--- Material shown Enclosed Below ---

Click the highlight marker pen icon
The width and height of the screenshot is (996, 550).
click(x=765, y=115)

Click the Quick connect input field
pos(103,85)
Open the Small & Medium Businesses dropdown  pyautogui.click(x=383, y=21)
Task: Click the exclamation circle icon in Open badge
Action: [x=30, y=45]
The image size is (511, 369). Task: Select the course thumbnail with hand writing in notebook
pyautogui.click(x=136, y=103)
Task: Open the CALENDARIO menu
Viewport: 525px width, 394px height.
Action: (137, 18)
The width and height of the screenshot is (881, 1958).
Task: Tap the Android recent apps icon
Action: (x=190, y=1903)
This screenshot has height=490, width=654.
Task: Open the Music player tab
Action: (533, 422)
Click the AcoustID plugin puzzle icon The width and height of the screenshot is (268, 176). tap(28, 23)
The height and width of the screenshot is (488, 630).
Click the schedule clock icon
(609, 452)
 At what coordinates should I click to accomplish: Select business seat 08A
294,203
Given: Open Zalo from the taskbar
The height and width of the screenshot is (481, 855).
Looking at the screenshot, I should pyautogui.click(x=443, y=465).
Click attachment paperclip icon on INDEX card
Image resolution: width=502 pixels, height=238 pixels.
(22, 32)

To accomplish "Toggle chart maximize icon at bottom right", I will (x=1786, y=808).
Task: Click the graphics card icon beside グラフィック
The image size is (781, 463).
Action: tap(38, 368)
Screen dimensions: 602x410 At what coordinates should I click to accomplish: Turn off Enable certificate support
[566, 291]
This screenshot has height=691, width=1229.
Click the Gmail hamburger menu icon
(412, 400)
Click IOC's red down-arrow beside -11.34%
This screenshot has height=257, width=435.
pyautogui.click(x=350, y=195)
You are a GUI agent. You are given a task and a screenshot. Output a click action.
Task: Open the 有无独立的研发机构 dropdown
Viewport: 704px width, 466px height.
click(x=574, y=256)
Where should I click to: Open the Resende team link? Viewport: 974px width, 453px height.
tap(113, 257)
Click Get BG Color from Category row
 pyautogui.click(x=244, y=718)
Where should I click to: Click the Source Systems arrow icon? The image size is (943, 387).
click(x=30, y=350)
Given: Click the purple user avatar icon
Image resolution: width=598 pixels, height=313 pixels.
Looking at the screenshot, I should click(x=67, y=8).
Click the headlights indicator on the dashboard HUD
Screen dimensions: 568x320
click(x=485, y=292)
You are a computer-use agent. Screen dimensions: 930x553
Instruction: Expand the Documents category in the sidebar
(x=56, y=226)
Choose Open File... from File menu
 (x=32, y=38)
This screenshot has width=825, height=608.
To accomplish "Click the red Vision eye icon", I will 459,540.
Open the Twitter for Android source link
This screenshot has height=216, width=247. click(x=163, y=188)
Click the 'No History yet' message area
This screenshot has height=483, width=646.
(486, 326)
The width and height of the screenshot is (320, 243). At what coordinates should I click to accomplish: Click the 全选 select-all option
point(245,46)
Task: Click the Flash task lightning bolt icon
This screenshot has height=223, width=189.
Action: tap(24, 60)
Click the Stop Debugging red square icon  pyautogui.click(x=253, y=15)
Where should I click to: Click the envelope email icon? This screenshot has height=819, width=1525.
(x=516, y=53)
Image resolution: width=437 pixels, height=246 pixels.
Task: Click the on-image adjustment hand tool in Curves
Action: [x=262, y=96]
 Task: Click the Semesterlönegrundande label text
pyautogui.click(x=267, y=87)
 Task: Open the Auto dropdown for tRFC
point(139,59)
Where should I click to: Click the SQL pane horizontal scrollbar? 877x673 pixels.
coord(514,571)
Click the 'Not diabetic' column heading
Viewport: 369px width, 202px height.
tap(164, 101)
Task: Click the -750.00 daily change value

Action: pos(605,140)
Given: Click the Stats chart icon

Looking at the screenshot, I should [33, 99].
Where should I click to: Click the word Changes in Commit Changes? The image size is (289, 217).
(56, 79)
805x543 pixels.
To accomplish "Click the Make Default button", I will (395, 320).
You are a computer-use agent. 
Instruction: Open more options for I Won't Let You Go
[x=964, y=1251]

--- End of Enclosed Material shown ---

Line by line, check the listing above for the string "computer" and say how many lines have it, giving the number alone.

• [Answer]:
2